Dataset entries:
§

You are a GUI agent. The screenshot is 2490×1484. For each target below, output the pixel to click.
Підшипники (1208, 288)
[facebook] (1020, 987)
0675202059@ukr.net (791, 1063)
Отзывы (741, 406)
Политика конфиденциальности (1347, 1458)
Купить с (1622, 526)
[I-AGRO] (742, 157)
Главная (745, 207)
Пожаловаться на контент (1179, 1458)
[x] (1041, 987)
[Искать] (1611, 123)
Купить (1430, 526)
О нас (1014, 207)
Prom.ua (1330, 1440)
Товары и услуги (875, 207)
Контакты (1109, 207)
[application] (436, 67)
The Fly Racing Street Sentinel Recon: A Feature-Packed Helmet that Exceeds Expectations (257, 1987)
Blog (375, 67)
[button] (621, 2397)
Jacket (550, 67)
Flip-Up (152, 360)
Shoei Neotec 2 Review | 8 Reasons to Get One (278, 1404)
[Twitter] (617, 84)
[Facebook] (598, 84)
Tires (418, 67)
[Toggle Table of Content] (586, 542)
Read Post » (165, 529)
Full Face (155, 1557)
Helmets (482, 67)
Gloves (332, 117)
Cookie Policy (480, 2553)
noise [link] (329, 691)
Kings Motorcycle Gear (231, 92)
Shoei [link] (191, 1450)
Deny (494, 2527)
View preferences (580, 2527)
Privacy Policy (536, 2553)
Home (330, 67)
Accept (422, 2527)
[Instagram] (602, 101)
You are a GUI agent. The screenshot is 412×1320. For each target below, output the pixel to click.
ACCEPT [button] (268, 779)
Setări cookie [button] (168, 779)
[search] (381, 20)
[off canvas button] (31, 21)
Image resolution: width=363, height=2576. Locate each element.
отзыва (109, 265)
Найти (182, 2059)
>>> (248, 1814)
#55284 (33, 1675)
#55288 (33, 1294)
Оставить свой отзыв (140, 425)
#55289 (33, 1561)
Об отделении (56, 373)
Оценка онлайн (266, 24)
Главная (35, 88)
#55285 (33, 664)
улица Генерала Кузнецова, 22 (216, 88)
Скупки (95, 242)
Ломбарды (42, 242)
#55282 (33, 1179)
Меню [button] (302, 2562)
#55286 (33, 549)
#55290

§

Work item: In the records above, find the line containing "Главная (745, 207)" and restate word for word every line from the first through that one.

Expected answer:
You are a GUI agent. The screenshot is 2490×1484. For each target below, output the pixel to click.
Підшипники (1208, 288)
[facebook] (1020, 987)
0675202059@ukr.net (791, 1063)
Отзывы (741, 406)
Политика конфиденциальности (1347, 1458)
Купить с (1622, 526)
[I-AGRO] (742, 157)
Главная (745, 207)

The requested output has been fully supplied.